▶ **Task brief**: Starting at the line that contains "The width and height of the screenshot is (1200, 675).", repeat each line exactly until the records end, keeping both the first and the last.

▶ **Input records**:
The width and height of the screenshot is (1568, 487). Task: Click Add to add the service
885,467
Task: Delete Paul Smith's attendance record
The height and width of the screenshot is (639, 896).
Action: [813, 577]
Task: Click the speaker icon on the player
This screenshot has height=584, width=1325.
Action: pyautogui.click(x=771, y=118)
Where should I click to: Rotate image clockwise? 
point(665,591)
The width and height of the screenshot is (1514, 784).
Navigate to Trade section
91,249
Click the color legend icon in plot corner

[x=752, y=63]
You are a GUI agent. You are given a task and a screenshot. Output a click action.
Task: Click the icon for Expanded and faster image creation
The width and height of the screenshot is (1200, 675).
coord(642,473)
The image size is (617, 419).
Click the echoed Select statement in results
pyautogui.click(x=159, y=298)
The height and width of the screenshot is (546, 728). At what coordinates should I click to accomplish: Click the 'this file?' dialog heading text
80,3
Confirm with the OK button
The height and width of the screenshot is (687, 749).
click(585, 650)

▶ **Finished exercise**:
The width and height of the screenshot is (1200, 675).
coord(642,473)
The image size is (617, 419).
Click the echoed Select statement in results
pyautogui.click(x=159, y=298)
The height and width of the screenshot is (546, 728). At what coordinates should I click to accomplish: Click the 'this file?' dialog heading text
80,3
Confirm with the OK button
The height and width of the screenshot is (687, 749).
click(585, 650)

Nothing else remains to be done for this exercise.